- _Exercise_
Supply the number of lines in the listing below in which the word "label" occurs, and nothing else.

- _Source data_
=== Section Start ===

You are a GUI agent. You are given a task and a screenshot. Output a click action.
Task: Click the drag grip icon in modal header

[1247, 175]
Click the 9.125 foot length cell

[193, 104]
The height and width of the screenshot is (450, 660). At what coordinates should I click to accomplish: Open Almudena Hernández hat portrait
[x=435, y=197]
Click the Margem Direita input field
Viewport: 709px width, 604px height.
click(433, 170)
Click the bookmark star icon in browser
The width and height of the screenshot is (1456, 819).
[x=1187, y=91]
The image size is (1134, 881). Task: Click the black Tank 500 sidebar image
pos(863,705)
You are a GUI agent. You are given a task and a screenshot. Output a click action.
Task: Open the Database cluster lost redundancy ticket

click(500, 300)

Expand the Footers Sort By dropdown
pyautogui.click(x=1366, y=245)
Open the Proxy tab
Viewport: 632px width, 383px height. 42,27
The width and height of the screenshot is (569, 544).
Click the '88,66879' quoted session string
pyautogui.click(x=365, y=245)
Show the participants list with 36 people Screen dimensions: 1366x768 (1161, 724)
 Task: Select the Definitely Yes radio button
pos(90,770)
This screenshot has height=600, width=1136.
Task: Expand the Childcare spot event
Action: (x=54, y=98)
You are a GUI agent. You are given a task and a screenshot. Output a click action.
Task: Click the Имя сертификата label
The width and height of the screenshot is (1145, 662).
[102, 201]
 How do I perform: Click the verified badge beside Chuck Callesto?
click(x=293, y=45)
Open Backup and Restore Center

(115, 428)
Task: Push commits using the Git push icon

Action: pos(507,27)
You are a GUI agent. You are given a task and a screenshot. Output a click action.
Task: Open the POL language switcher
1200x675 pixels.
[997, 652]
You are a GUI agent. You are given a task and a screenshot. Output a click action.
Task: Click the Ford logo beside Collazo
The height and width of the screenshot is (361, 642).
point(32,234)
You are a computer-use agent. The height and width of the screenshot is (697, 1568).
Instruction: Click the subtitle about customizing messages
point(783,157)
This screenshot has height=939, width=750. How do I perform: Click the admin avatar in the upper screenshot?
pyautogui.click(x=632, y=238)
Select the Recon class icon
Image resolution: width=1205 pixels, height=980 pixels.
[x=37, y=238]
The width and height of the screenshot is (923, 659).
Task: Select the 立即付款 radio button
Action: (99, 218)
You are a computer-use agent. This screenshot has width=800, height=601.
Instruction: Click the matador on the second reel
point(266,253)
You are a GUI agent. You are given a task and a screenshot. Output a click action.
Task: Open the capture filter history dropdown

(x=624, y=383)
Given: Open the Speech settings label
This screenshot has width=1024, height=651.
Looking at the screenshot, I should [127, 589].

=== Section End ===

- _Exercise result_
2